Commission Charbonneau : Haro sur le baudet, encore !

2013/01/29 | Par Michel Rioux

Quand le père La Fontaine a raconté cette histoire d’un baudet qui avait fauché d’un pré la largeur d’une langue, il n’avait on le sait bien aucune idée que trois siècles et demi plus tard se tiendrait une commission d’enquête dite Charbonneau où pourraient se vérifier ce qu’il avait soutenu dans cette fable, à savoir que selon que vous soyez puissant ou misérable, les jugements de cour vous rendront blanc ou noir.

Cette histoire m’est revenue à l’esprit en regardant les travaux de cette commission et en constatant la hargne avec laquelle procureurs, juge, journalistes et commentateurs sont tombés sur Martin Dumont à bras pas du tout raccourcis.

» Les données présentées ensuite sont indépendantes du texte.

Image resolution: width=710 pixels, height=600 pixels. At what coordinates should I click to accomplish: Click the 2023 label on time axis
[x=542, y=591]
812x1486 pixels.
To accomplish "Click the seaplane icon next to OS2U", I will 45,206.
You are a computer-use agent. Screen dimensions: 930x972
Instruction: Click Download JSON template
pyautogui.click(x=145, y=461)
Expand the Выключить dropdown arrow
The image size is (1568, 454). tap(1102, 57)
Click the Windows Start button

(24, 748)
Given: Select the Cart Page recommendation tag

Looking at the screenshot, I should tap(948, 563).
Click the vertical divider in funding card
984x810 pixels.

Bien sûr, il avait fabulé quelque peu au détour de certaines histoires. Il lui est même arrivé d’en mettre un peu plus que le client n’en demandait. Il eut parfois la mémoire sélective. Inventant même la présence d’une madame Pion pour, a-t-on appris plus tard, protéger sa conjointe.

J’ai passé l’éponge sur toutes ces incartades quand on nous a appris qu’il avait, dans une autre vie, été chef de cabinet de madame la ministre Josée Verner. Rien que pour cela, le ciel lui est assurément acquis à la fin de ses jours ! Quoi !

Endurer pendant des mois la politicienne la plus illustre potiche à avoir usé les banquettes de la Chambre des Communes, cela ne plaide-t-il pas pour une absolution inconditionnelle ?

Car après tout, sur l’essentiel, Dumont avait raison, non ?

Les livraisons d’argent dans un bureau aux stores baissés, il ne l’a pas inventé. Comme il n’a pas inventé les collectes de Monsieur 3 pour cent. Comme il n’a pas inventé l’existence de tout un système de collusion, de corruption et de financement illicite.

J’emprunte à Jean-François Lisée le terme de « crapule » qu’il a utilisé en faisant référence aux bandits à cravate qu’on a vus à la commission. C’est d’ailleurs un de ces cravatés qui a corroboré ce qu’il y avait d’important et de capital dans le témoignage de Dumont.

Mais Dumont, c’est un « petit, un obscur, un crotté, un sans-grade », comme se lamentait de la chose le soldat Flambeau dans L’Aiglon d’Edmond Rostand.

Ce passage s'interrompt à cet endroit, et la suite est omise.